__What is needed__.
Each line below from the one containing "1212x1106 pixels." through the one containing "Task: Remove the marketing keyword tag" should be output exactly as it stands, and no other line should appear.

(Collected data)
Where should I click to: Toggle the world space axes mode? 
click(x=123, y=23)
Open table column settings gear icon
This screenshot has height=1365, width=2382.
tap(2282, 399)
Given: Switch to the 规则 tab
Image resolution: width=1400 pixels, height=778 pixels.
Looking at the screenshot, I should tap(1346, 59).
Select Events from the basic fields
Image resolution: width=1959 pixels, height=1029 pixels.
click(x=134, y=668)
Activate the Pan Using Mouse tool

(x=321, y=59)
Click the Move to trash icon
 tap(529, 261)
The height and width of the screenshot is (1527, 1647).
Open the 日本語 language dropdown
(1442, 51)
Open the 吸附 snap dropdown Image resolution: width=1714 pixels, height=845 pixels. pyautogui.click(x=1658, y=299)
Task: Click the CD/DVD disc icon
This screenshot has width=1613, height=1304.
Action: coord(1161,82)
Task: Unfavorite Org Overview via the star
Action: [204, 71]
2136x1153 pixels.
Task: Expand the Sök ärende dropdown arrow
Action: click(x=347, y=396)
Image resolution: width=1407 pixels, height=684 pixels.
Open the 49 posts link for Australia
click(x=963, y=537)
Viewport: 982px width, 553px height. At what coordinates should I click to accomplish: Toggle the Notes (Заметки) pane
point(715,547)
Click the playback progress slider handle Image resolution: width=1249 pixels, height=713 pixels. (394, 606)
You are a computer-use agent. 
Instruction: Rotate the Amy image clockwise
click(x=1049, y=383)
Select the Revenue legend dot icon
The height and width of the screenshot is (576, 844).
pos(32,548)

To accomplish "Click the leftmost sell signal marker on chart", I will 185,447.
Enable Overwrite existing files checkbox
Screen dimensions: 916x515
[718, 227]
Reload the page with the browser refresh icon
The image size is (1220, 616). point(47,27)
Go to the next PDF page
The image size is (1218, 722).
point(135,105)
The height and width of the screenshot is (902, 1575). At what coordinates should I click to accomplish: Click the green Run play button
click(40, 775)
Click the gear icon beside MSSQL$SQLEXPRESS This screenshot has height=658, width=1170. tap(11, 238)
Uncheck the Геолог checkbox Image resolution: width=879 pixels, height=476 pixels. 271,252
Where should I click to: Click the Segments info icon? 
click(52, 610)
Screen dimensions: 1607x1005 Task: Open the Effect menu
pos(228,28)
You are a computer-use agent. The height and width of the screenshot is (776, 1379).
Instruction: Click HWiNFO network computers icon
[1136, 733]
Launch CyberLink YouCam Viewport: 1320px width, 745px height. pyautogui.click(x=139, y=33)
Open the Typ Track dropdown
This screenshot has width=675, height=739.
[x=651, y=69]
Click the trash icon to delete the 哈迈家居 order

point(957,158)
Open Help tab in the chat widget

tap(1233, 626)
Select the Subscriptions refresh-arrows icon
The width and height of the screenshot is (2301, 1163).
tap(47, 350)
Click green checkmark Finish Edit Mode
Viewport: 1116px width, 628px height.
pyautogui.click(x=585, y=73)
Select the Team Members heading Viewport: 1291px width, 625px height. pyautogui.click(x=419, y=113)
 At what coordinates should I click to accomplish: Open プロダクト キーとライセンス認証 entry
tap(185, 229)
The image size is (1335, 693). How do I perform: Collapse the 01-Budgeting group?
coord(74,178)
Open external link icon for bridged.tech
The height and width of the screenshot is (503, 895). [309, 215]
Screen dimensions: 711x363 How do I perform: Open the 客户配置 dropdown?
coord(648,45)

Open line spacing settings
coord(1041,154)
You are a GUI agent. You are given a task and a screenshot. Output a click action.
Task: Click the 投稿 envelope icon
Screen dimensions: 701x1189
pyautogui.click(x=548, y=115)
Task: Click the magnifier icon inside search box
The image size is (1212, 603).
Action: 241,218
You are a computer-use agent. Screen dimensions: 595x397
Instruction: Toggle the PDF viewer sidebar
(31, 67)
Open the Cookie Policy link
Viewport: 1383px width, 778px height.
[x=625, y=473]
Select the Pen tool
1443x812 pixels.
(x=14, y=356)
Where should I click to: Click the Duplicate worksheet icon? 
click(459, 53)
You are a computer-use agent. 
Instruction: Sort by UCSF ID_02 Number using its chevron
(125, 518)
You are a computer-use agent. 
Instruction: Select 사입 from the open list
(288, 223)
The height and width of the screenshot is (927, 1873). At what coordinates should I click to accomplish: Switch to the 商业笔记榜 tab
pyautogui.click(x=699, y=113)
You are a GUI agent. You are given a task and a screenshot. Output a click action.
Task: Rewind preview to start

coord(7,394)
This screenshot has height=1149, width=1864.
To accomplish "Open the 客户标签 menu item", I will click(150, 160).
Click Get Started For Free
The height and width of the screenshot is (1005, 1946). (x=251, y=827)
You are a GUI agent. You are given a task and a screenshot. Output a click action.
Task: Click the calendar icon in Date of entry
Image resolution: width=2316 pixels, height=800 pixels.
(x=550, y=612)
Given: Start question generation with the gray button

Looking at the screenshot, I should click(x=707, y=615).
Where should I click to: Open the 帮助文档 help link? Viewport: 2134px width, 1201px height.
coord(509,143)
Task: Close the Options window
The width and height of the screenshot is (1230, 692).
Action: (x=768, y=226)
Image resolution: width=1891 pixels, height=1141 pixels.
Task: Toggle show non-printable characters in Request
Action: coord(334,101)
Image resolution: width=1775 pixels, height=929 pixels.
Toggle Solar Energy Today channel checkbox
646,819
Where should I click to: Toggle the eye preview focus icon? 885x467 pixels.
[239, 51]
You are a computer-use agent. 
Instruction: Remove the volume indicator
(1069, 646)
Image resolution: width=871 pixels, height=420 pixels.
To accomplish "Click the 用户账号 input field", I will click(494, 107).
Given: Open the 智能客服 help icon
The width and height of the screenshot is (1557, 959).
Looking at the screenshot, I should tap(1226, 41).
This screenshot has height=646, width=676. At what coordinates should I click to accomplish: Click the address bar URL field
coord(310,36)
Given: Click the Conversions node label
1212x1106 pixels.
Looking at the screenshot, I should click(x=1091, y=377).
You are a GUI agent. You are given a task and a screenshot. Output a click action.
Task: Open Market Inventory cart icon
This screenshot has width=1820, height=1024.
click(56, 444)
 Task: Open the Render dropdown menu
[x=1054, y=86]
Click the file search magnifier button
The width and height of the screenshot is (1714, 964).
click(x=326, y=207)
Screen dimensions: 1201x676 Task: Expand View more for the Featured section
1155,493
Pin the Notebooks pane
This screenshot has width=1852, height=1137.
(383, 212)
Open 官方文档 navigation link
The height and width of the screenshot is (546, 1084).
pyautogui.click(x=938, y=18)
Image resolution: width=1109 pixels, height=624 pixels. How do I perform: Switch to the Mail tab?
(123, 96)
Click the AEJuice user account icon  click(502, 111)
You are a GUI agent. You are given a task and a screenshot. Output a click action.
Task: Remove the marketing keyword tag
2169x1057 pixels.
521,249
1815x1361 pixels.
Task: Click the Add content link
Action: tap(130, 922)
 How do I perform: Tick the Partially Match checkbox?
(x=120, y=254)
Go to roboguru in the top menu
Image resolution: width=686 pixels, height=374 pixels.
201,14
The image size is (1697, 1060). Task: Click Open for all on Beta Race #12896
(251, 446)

__Solution for this problem__.
1212x1106 pixels.
Looking at the screenshot, I should click(x=1091, y=377).
You are a GUI agent. You are given a task and a screenshot. Output a click action.
Task: Open Market Inventory cart icon
This screenshot has width=1820, height=1024.
click(56, 444)
 Task: Open the Render dropdown menu
[x=1054, y=86]
Click the file search magnifier button
The width and height of the screenshot is (1714, 964).
click(x=326, y=207)
Screen dimensions: 1201x676 Task: Expand View more for the Featured section
1155,493
Pin the Notebooks pane
This screenshot has width=1852, height=1137.
(383, 212)
Open 官方文档 navigation link
The height and width of the screenshot is (546, 1084).
pyautogui.click(x=938, y=18)
Image resolution: width=1109 pixels, height=624 pixels. How do I perform: Switch to the Mail tab?
(123, 96)
Click the AEJuice user account icon  click(502, 111)
You are a GUI agent. You are given a task and a screenshot. Output a click action.
Task: Remove the marketing keyword tag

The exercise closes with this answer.